__DATA TO EXAMINE__:
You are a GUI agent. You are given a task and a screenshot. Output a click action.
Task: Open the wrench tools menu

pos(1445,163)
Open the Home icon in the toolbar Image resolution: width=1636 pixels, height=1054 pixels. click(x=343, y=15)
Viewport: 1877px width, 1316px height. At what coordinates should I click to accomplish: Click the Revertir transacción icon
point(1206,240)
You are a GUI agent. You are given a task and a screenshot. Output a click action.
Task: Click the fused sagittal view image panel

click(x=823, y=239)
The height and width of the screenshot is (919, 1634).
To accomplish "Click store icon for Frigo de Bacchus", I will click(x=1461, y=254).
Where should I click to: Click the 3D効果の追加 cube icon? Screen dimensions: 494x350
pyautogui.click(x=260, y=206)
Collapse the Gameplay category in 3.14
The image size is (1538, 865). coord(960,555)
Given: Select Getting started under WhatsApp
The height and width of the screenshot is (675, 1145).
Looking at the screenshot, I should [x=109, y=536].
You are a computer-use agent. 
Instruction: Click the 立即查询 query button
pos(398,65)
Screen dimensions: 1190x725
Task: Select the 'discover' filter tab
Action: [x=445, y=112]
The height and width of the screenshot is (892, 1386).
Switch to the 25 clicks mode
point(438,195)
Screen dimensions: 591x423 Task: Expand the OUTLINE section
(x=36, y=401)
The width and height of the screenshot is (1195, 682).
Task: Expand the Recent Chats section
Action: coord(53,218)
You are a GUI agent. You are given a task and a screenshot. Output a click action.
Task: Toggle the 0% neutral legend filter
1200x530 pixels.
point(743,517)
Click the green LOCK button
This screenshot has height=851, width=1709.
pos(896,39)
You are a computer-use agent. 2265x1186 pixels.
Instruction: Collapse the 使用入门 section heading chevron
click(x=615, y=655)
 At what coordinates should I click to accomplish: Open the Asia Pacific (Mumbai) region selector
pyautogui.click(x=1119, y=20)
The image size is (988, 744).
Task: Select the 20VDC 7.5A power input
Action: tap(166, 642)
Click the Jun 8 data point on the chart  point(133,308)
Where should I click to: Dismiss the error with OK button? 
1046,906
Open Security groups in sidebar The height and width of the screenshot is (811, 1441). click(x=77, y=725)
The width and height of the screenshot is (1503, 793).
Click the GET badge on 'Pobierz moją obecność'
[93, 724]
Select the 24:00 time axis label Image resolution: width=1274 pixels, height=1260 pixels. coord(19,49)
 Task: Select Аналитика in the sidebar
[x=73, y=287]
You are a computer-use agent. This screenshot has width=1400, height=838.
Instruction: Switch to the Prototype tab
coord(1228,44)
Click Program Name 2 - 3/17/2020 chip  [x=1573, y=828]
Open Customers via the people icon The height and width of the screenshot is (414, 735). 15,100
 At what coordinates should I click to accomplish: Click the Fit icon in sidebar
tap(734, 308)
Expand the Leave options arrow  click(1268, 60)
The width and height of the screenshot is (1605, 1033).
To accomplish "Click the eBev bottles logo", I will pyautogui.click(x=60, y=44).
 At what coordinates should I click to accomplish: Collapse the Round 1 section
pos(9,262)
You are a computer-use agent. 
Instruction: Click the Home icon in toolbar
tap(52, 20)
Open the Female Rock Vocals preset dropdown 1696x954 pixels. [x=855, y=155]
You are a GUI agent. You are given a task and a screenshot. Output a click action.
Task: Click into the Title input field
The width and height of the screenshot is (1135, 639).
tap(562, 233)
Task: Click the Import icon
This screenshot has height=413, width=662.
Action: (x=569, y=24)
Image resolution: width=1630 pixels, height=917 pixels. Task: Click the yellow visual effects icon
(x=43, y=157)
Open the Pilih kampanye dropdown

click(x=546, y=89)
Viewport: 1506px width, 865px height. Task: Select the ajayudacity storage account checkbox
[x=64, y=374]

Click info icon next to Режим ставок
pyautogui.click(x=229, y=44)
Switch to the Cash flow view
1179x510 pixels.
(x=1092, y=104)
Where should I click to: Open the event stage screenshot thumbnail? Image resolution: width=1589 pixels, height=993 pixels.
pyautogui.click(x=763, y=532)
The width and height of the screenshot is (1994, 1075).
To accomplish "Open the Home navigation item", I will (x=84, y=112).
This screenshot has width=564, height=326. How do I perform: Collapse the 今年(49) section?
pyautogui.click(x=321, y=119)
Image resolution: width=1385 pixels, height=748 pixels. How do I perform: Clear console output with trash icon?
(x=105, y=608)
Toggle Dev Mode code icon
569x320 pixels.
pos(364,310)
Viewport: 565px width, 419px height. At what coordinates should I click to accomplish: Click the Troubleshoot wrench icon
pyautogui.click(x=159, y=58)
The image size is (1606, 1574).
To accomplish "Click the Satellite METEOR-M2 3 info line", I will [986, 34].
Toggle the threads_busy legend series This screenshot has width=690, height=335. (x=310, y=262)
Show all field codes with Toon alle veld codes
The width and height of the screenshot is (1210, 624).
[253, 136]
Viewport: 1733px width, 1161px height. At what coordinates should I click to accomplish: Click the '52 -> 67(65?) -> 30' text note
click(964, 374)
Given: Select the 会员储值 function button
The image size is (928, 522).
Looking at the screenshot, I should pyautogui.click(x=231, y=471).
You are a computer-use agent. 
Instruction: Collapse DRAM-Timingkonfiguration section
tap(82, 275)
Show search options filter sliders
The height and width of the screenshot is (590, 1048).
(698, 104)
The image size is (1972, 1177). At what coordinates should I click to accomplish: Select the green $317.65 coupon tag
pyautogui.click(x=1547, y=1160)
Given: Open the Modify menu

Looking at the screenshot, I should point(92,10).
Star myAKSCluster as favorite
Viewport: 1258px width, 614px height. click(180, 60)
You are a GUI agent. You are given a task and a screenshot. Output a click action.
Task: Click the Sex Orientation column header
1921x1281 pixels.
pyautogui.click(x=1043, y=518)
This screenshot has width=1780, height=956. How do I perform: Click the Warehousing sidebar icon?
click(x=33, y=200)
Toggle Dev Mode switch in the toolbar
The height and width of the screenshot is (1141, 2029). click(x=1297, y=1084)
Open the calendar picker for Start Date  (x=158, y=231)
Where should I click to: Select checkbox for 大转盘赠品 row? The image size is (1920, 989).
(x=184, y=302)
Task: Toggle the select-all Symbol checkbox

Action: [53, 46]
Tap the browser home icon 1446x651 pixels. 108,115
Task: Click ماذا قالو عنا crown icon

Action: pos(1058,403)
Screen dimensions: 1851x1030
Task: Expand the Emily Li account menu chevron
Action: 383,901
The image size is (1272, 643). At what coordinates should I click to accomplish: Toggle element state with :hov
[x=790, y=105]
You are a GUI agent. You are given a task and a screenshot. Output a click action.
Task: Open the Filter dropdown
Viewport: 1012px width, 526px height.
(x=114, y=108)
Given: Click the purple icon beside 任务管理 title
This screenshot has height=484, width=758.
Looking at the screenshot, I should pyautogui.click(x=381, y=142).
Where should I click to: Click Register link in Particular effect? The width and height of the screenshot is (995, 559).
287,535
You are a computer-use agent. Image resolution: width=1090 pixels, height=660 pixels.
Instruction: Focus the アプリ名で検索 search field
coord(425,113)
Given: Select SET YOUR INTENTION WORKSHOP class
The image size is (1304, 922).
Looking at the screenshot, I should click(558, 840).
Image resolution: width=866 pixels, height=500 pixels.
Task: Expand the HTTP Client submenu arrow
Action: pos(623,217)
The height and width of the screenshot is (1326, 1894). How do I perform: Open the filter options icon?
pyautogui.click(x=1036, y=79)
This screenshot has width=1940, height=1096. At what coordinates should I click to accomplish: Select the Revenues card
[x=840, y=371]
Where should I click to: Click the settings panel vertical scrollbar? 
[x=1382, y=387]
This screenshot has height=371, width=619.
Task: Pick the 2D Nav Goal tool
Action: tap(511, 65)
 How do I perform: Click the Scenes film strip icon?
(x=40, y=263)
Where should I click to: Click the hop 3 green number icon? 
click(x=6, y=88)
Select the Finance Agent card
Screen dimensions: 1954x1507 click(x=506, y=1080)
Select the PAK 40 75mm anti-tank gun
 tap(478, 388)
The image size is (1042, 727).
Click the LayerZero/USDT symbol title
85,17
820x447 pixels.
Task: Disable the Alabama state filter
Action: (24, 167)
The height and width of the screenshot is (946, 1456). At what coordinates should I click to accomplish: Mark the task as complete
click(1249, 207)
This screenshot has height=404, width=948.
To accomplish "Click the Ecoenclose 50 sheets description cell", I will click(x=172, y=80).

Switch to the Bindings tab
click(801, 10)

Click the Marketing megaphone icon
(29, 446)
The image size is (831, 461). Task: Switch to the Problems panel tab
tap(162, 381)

__WHAT YOU ARE ASKED TO DO__: From the data, list each line in which the string "will" appears.

__ANSWER SECTION__:
To accomplish "Click store icon for Frigo de Bacchus", I will click(x=1461, y=254).
To accomplish "Click the eBev bottles logo", I will pyautogui.click(x=60, y=44).
To accomplish "Open the Home navigation item", I will (x=84, y=112).
To accomplish "Click the Satellite METEOR-M2 3 info line", I will [986, 34].
To accomplish "Click the Ecoenclose 50 sheets description cell", I will click(x=172, y=80).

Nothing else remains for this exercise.